**AIM:**
Copy out all of the lines below, requests included, and leave out the pictures. Adjust every coordinate in the answers by -24, and keep the numbers in the requests unchanged.

· · · · · · ·

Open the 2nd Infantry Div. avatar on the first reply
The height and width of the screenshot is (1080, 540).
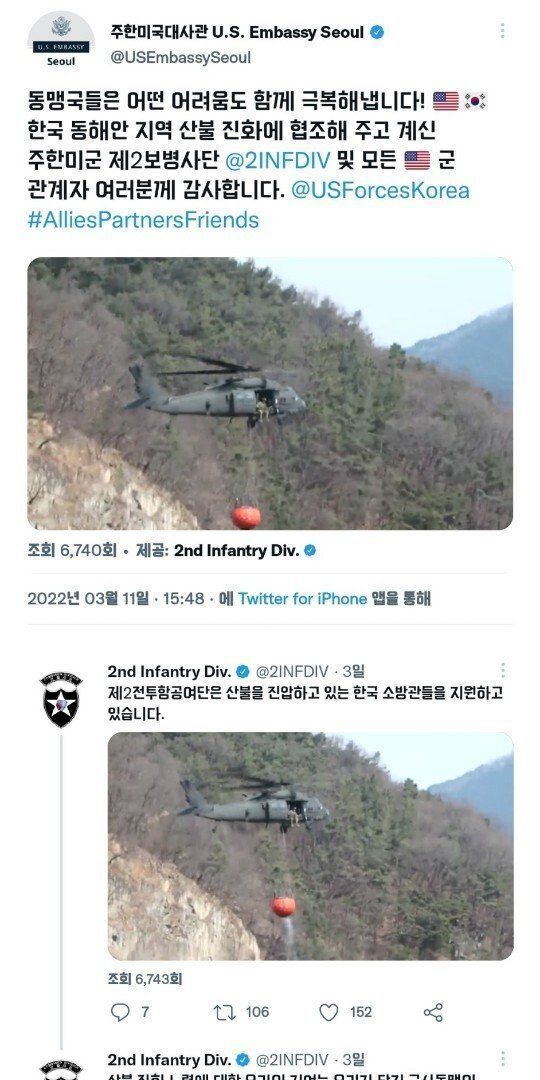tap(61, 699)
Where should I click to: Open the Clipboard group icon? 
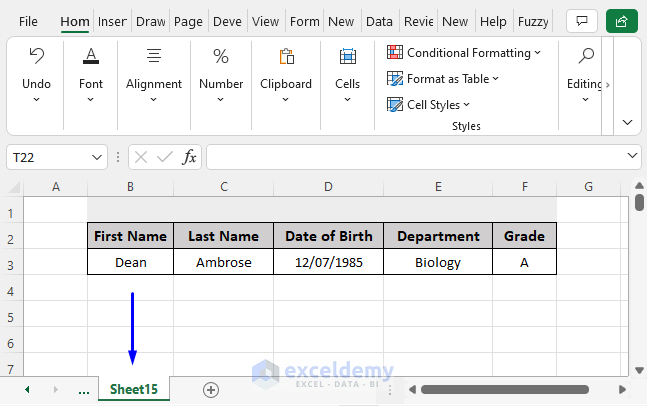click(x=286, y=56)
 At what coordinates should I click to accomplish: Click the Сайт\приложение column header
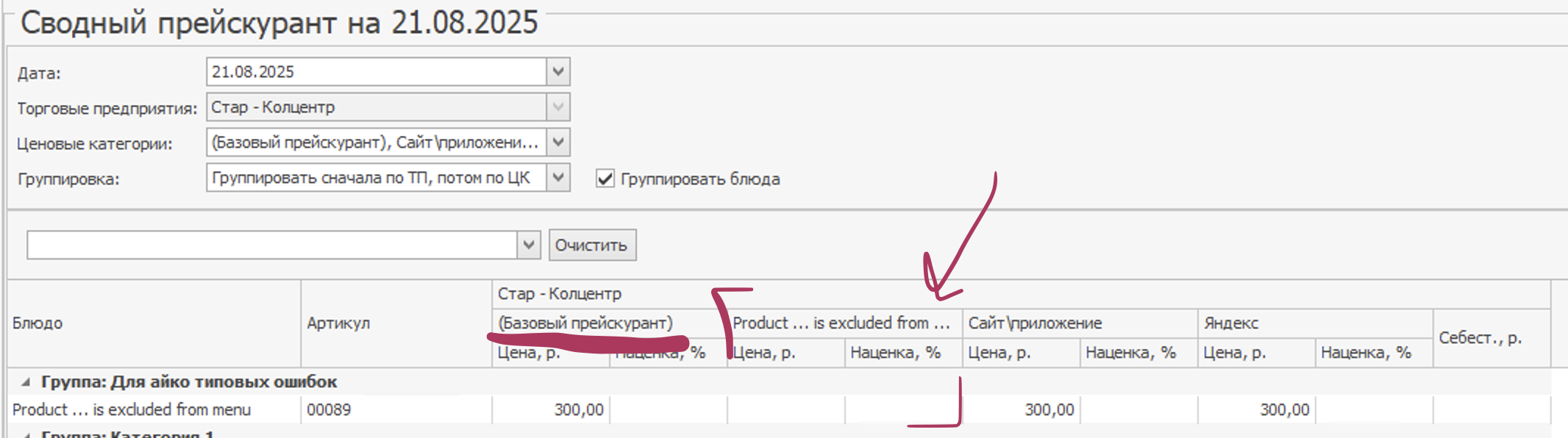pyautogui.click(x=1035, y=323)
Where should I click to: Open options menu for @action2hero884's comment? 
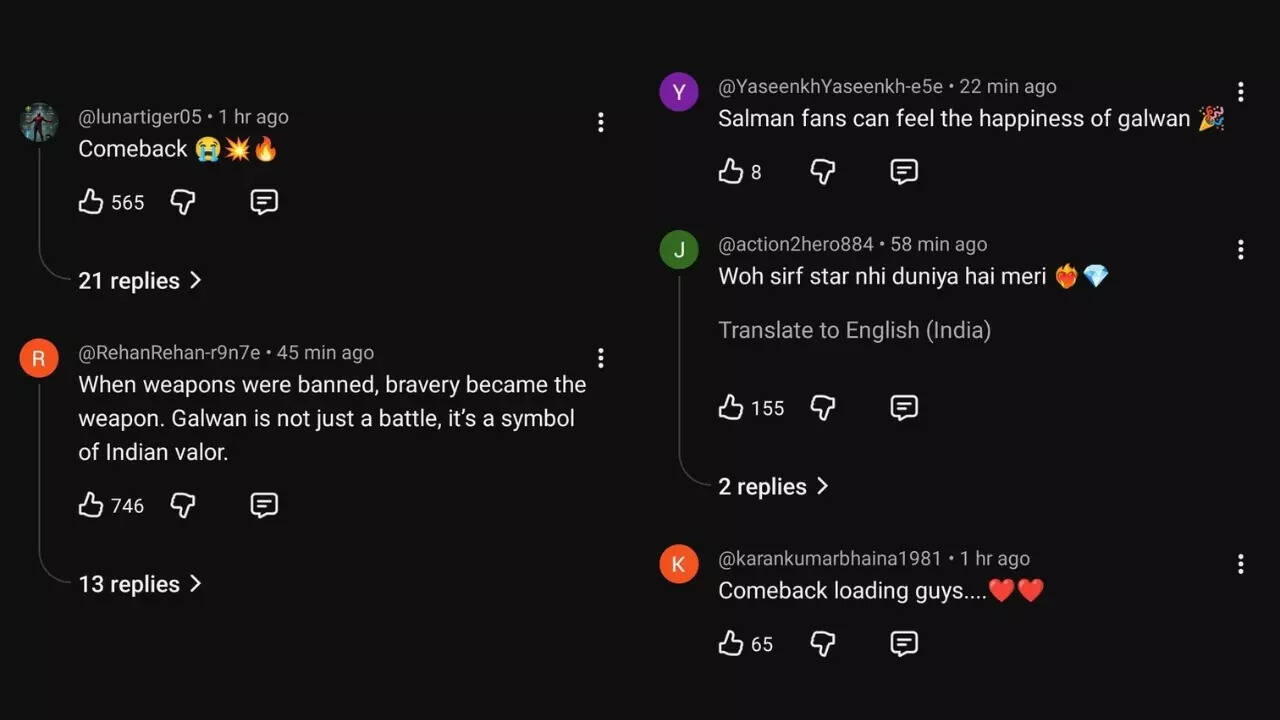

· · · · · · ·

**RESULT OF THE TASK:**
Open the 2nd Infantry Div. avatar on the first reply
The height and width of the screenshot is (1080, 540).
tap(37, 675)
Where should I click to: Open the Clipboard group icon? 
click(x=262, y=32)
 At what coordinates should I click to accomplish: Click the Сайт\приложение column header
pyautogui.click(x=1011, y=299)
Where should I click to: Open options menu for @action2hero884's comment? 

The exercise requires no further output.